The family remained, but Mrs Heatley remembers watching television images of plumes of smoke billowing from the streets.
"There was a media blackout so it was about a week before the full gravity of the damage done became clear to the general public," she says.
"It was just block after block after block just burnt to the ground," she says, describing the days that followed. "They had burnt their own homes, their own shops, their own professionals - it was just decimated.
"People were genuinely alarmed that if it started there it could continue elsewhere. There was a fear," she added, "an apprehension."
The fear was palpable - and it hung over the city, Mrs Heatley says.
"People literally left in the next few weeks because they weren't sure of what would happen, what the impact on immediate future of the city would be and they were afraid, in some cases, for the children going to school," she says. "They just didn't feel safe."
Detroit's battle scars
The city's population would indeed shrink from 1.8 million people, at its peak in 1950 as the country's fifth largest city, to just 672,000 people today.
The Twelfth Street business district never recovered after 1967, leading many of the buildings to fall into a state of disrepair and shop owners to abandon the area.
The street now stands commercially barren, marked by empty plots of land, a park and housing complexes.
"I felt this sense of loss that the community I knew was never going to be the same.
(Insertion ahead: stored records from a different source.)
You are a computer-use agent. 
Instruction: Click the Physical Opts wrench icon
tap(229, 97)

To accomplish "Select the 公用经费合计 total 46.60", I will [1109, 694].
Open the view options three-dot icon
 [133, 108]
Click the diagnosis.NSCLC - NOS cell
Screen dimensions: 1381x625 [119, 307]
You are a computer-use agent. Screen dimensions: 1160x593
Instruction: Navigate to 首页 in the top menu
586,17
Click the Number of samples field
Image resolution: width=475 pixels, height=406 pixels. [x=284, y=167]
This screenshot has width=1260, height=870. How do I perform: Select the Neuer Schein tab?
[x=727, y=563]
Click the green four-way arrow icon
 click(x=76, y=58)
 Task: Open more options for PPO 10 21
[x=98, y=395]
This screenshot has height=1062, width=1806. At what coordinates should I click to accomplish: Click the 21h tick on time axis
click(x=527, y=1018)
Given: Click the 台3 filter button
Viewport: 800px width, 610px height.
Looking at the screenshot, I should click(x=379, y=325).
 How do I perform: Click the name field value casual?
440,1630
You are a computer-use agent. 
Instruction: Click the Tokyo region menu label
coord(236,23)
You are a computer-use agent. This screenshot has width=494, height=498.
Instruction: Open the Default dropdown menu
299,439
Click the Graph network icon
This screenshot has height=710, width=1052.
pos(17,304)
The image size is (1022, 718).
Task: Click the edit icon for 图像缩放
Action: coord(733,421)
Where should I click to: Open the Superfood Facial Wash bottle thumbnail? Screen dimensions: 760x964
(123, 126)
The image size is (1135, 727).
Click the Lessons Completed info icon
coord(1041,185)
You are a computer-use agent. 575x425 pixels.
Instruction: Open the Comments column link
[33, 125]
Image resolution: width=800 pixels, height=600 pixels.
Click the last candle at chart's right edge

And it wasn't," Mr Buchanan says.
The events also exacerbated the white flight of the middle class to the suburbs, which began in the 1950s, starving the city of tax revenue and ultimately leading to the decline of Detroit's public schools.
A city revives
But the unrest is also a reminder to residents of the community leadership that rose from the ashes of 1967, with the creation of several organisations including New Detroit and Focus: HOPE.
Some of those community-driven changes served as the city's backbone as it endured the following decades of economic turmoil, Mr Horner points out, including the so-called Great Recession of the late 2000s, the near collapse of the car industry and Detroit's historic declaration of municipal bankruptcy in 2013.
"The community development movement was a very important link between city government and residents, to the extent that it spurred discussion amongst stakeholders and groups such as aggrieved citizens," he says.
"Just the fact that there's a lot more talking going on now than there was in 1967 is an important lesson."
The state also passed the Michigan Fair Housing Act to fight housing discrimination and Detroit elected its first black mayor, Coleman Young, in 1973.
These lessons are more important than ever as the city undertakes a massive revitalisation effort, accelerated by young entrepreneurs returning to the city, Mr Stoudamire says.
"Detroit is not a blank canvas. You don't build on top or around people, you build with people," he says.
"That's why we're trying to use this as a catalyst to move forward. Our identity doesn't need to be recalibrated, but our stories need to be told."